All images courtesy of Dr. Michael Blaha and Dr. Rajesh Tota-Maharaj.

Cardiovascular disease event rate per 1,000 person-years by CAC score and age.
Cardiovascular disease event rate per 1,000 person-years by CAC score and age groups.

The results show that the calcium scoring test may benefit both younger and older people in terms of refining their true heart disease risk, according to the researchers.

“It can help us identify a subset of younger people at higher risk who should make substantial lifestyle modifications and possibly take cholesterol-lowering medication and aspirin,” said Tota-Maharaj. “For older individuals without calcium in their arteries, it means they do not need routinely prescribed cholesterol-lowering medications or aspirin because they are at a lower risk of a heart attack.”

“Framingham is a little outdated, and it tends to overestimate risk in nearly all modern populations that are treated with medications,” Blaha said. “That’s why I think the time has come to incorporate atherosclerosis imaging directly into risk prediction.”

Calcium scoring makes an excellent addition because it “applies outside the typical intermediate-risk patient,” Blaha said. “It applies to the young and the old, and it applies to those with few risk factors and many risk factors.”

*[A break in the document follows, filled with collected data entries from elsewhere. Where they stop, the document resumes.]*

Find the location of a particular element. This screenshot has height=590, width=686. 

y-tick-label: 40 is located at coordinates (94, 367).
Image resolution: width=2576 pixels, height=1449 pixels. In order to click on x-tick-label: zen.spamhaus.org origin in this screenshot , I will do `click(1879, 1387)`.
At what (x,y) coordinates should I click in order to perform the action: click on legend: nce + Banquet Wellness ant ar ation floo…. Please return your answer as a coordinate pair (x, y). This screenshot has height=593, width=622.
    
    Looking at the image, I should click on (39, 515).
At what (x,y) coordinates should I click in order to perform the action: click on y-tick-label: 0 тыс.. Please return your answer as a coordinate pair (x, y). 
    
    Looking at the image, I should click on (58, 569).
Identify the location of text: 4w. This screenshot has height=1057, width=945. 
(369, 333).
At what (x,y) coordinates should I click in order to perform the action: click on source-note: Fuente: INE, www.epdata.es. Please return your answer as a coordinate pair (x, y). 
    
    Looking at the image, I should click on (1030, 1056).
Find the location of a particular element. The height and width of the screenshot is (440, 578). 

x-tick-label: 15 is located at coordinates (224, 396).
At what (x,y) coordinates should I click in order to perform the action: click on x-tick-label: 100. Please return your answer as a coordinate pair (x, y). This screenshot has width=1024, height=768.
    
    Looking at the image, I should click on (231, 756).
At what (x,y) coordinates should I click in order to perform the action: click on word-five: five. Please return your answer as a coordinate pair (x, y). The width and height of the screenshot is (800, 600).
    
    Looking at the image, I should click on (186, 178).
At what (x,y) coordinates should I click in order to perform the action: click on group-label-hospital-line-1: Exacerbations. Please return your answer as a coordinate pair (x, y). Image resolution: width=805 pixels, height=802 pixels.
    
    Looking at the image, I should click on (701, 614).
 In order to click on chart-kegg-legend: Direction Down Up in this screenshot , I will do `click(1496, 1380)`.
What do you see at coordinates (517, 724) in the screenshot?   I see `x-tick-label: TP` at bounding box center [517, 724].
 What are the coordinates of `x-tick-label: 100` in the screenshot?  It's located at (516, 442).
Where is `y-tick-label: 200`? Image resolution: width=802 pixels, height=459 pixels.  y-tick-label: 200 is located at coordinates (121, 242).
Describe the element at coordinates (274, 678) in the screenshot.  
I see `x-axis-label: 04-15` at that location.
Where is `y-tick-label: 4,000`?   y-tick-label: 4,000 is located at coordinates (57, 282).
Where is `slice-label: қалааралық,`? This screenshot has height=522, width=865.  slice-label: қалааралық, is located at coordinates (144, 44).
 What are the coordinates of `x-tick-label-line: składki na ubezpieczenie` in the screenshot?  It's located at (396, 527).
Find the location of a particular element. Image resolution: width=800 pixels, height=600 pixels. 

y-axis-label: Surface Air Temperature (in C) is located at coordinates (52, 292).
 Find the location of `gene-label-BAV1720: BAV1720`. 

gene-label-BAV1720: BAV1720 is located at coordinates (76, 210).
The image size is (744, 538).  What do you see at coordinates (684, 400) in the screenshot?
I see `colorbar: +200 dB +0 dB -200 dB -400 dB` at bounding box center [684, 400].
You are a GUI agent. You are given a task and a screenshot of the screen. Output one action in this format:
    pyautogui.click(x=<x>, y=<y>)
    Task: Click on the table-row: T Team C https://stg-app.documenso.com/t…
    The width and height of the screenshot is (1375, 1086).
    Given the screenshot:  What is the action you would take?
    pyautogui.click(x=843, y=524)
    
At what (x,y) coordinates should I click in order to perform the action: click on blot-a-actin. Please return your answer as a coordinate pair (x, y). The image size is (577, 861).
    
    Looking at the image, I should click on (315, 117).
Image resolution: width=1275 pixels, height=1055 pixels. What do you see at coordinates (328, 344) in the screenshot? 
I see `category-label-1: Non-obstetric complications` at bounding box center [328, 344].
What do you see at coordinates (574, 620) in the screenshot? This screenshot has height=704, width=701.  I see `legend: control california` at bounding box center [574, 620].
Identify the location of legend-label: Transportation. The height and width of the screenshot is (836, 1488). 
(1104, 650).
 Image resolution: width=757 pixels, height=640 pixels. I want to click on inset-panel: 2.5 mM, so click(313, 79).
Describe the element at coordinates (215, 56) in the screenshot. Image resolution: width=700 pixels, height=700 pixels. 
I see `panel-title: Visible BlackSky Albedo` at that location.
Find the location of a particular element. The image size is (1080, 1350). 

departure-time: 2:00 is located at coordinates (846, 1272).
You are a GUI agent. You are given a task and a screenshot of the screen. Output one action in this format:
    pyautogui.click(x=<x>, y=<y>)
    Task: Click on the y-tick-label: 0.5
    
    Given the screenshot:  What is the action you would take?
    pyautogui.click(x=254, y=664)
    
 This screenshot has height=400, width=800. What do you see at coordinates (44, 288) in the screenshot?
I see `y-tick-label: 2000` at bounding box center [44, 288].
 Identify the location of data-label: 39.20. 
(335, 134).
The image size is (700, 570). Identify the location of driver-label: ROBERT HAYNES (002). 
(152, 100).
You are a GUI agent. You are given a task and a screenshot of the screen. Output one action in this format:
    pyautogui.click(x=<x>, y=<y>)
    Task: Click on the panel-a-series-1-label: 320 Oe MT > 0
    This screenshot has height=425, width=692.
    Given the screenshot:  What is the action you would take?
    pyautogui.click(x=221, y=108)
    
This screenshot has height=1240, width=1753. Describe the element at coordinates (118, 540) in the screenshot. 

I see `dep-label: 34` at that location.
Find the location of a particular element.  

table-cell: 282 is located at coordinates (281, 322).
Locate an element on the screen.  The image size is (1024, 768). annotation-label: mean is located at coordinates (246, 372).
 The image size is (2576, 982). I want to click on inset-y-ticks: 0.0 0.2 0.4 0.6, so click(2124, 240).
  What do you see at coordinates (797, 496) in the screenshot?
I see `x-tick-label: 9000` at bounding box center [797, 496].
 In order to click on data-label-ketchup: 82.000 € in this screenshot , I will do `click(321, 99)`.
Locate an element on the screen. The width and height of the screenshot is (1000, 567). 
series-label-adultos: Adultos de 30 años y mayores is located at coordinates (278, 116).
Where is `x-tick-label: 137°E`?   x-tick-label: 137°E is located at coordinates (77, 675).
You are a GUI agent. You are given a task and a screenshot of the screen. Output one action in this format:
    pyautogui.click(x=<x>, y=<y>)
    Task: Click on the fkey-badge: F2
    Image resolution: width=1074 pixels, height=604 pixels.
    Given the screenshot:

Thus, rather than creating a new level of evidence, the study aims to expand the pool of patients for whom level-II evidence already exists, Blaha said.

To eventually achieve a higher level of evidence for risk prediction, the group is currently putting together a multicenter, randomized study of CAC scoring in which 30,000 patients will be assigned to current care (cholesterol, C-reactive protein, stress tests, etc.) versus CAC score, Blaha said.